Le responsable a rappelé qu’à l’exception de rares pays sur le continent, comme l’Afrique du Sud, les marché boursiers sont souvent unidirectionnels, sans contrepartie centrale et ne traitent que sur un ou deux produits (actions et obligations). Pour dynamiser les marchés et attirer plus d’investisseurs étrangers, il faut être capable de permettre à des avis divergents de s’exprimer et de se couvrir. Ahmed Arharbi a révélé à cette occasion que la Bourse de Casablanca va d’abord développer un future sur indice (en se basant sur le MSI20), puis un future sur taux et ensuite des futures sur actions et matières premières.
«Des solutions progressives avec un impact certain, puisqu’elles répondent d’abord aux besoins de couverture, d’arbitrage et placement exprimés par les opérateurs», s’est-il félicité. Le marché à terme et la chambre de compensation, en développement actuellement, doivent répondre à un cahier des charges validé par le ministère des Finances, et qui précise qui sont les membres compensateurs, les membres négociateurs et ceux qui ont les deux rôles. Ce cahier des charges précise également le fonctionnement des différents produits.
Mais au-delà du volet technique, le soutien institutionnel est important. Et c’est le cas, puisque Bank Al-Maghrib et l’Autorité marocaine du marché des capitaux sont engagés dans le projet, notamment à travers un comité regroupant les parties prenantes et chargé de gérer la mise en place de la chambre de compensation.

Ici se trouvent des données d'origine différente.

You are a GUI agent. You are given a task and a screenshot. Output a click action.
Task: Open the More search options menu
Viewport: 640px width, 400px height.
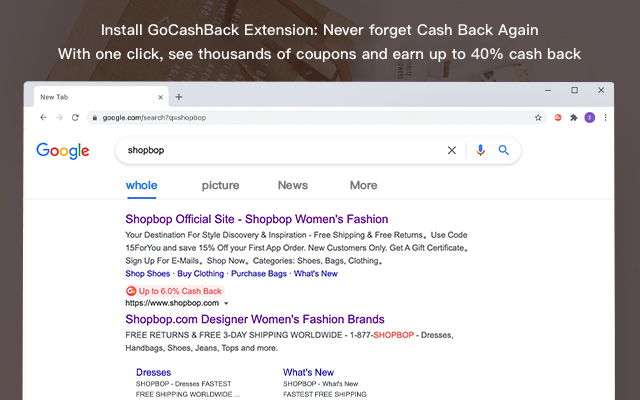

Aucune date de lancement officiel n’a été avancée. Mais Tariq Senhajji, Directeur général de la Bourse de Casablanca, avait indiqué lors du dernier meeting sur l’information financière que le démarrage aura lieu en 2022. A noter que sur le volet compensation, la Bourse de Casablanca a préféré capitaliser sur son expérience sur le marché cash et développer une solution interne pour le marché à terme, avec un module de risque externe de renommée mondiale. Sur le volet transactionnel, la Bourse dispose déjà de l’infrastructure nécessaire et le marché dérivé est déjà en test en interne. Si les opérateurs sont enthousiastes sur ce futur marché, des contraintes doivent être levées, notamment sur le cadre fiscal des produits, qui demeure inapproprié.